[Opening Material for this task section]
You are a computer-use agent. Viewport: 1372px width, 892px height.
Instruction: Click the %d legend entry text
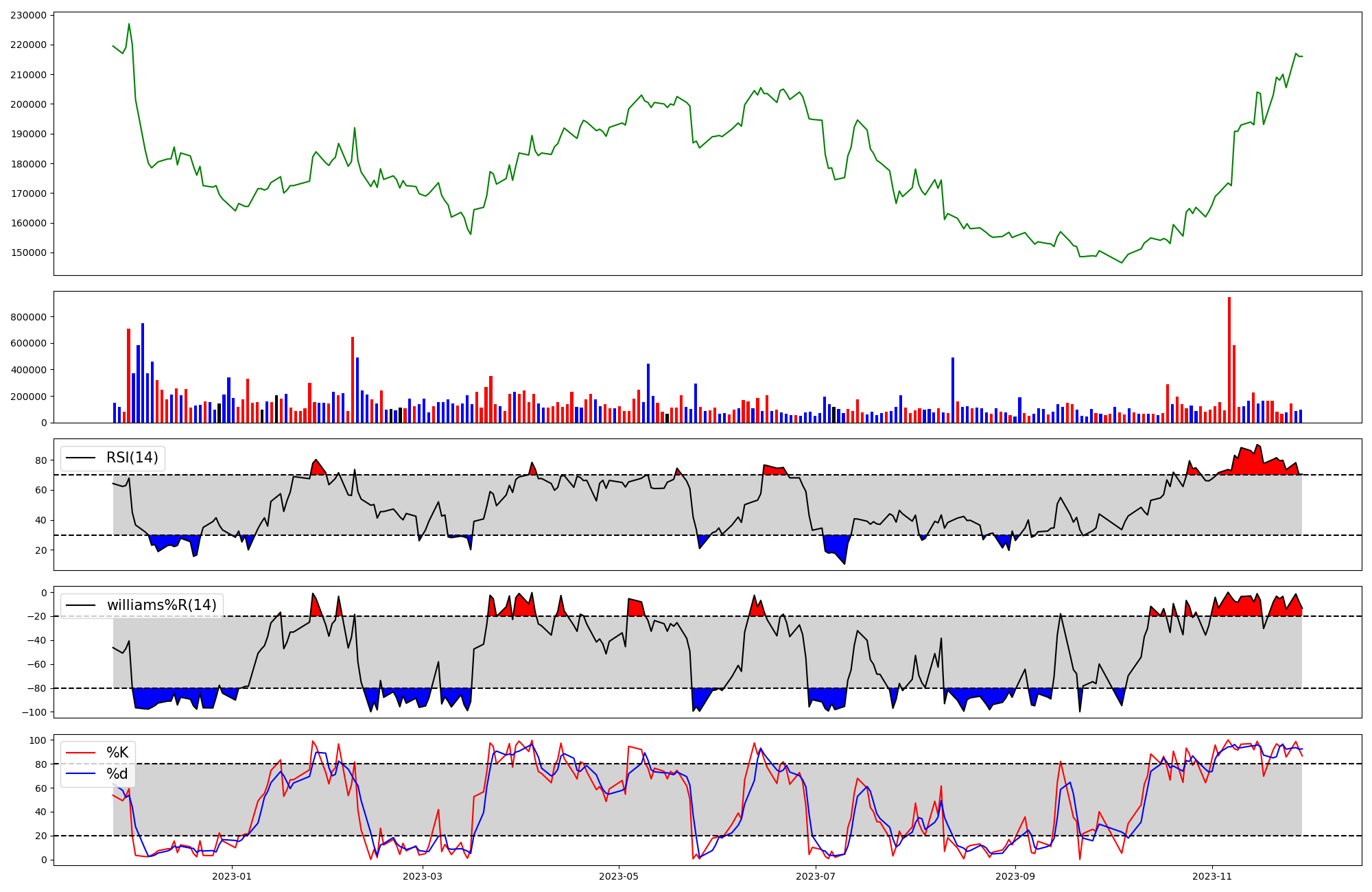(x=117, y=775)
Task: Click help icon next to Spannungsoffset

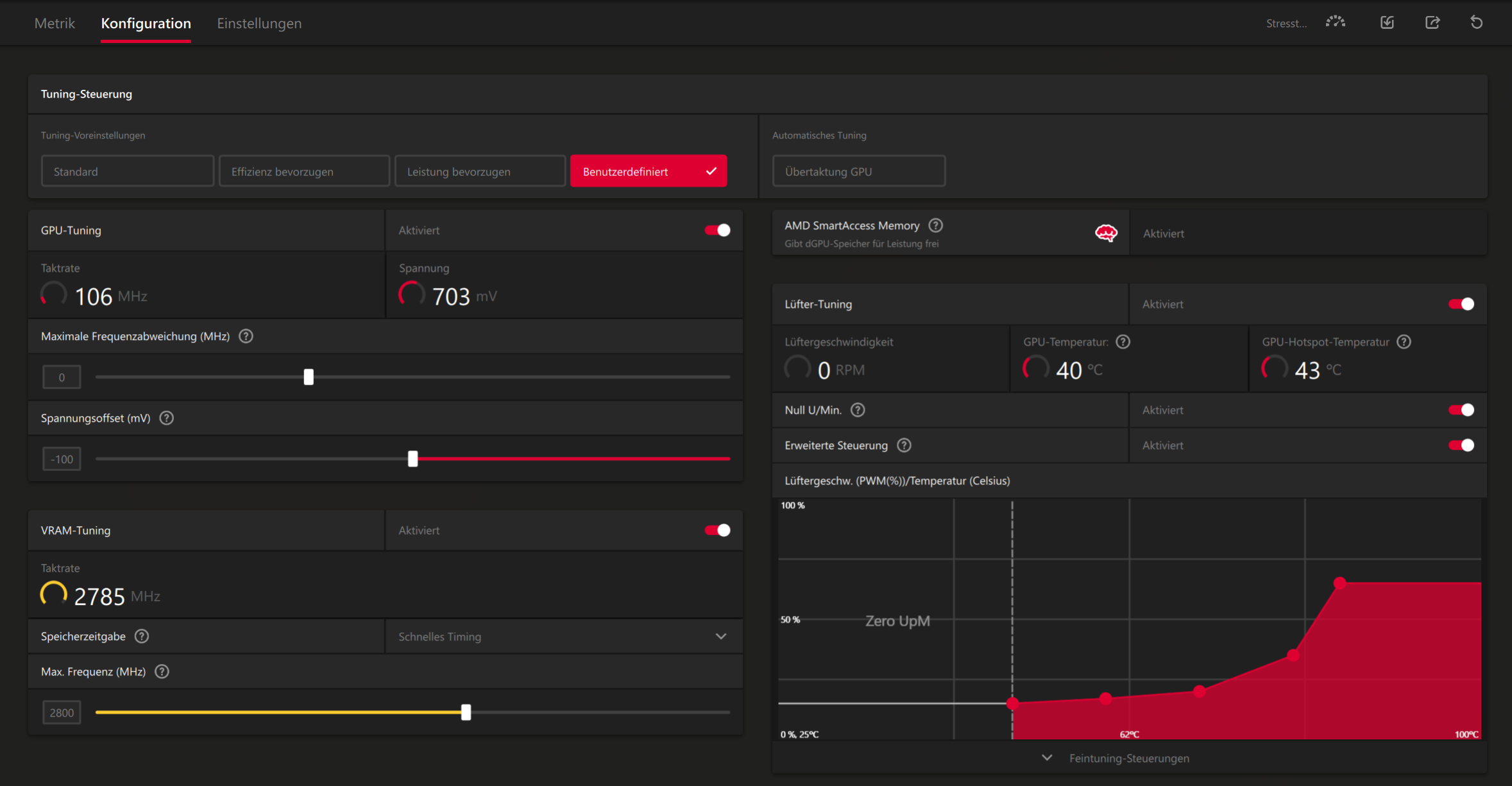Action: (x=167, y=418)
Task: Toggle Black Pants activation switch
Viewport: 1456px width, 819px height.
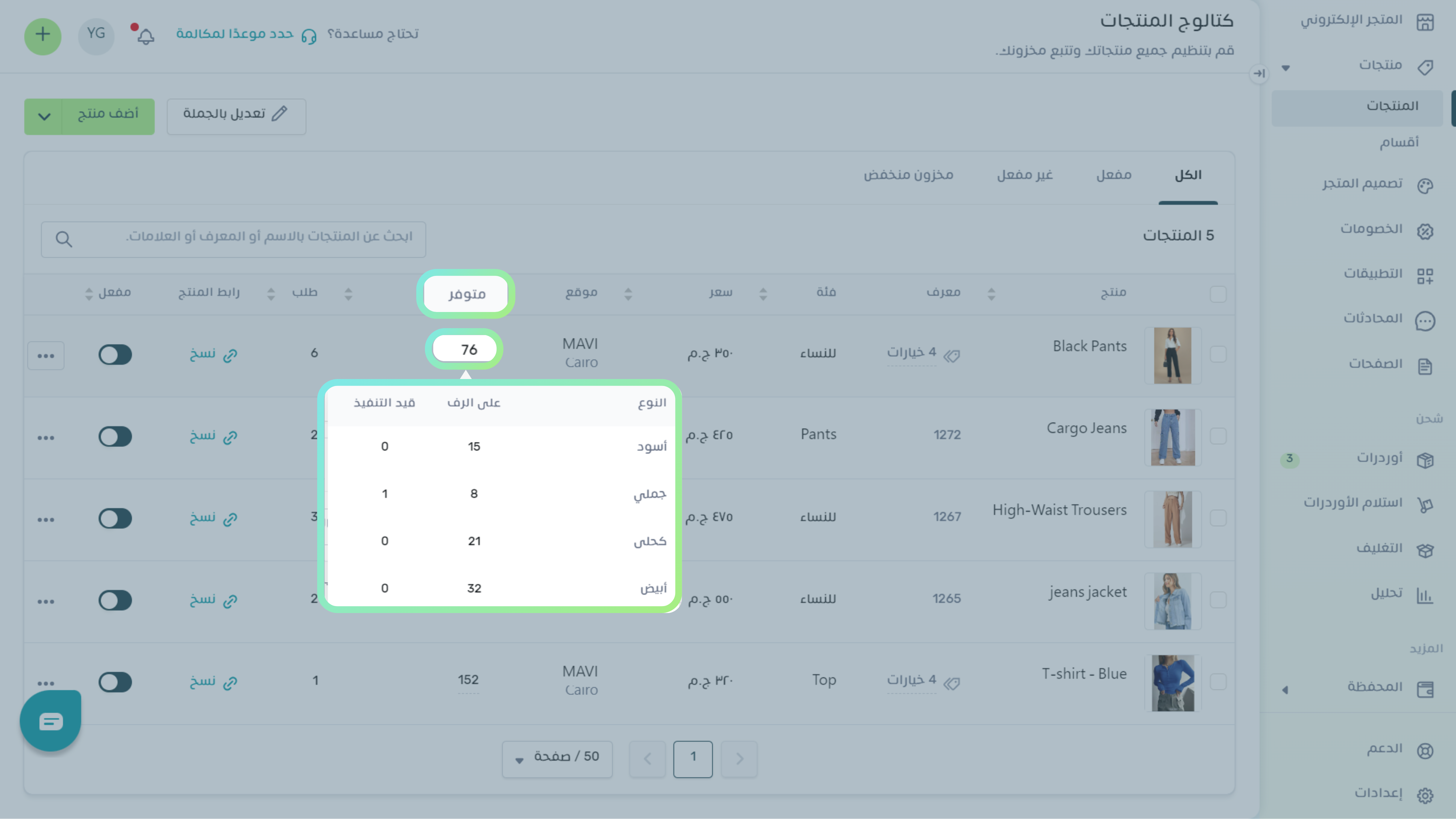Action: [115, 355]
[Closing Material for this task section]
▶ _Task objective_
Quote exactly, and nothing besides, the lines from the one with "Task: Click help icon next to Spannungsoffset" through the end of the records above; include both ends and omit the pictures.

▶ _Result of this task_
Task: Click help icon next to Spannungsoffset

Action: (x=167, y=418)
Task: Toggle Black Pants activation switch
Viewport: 1456px width, 819px height.
Action: [115, 355]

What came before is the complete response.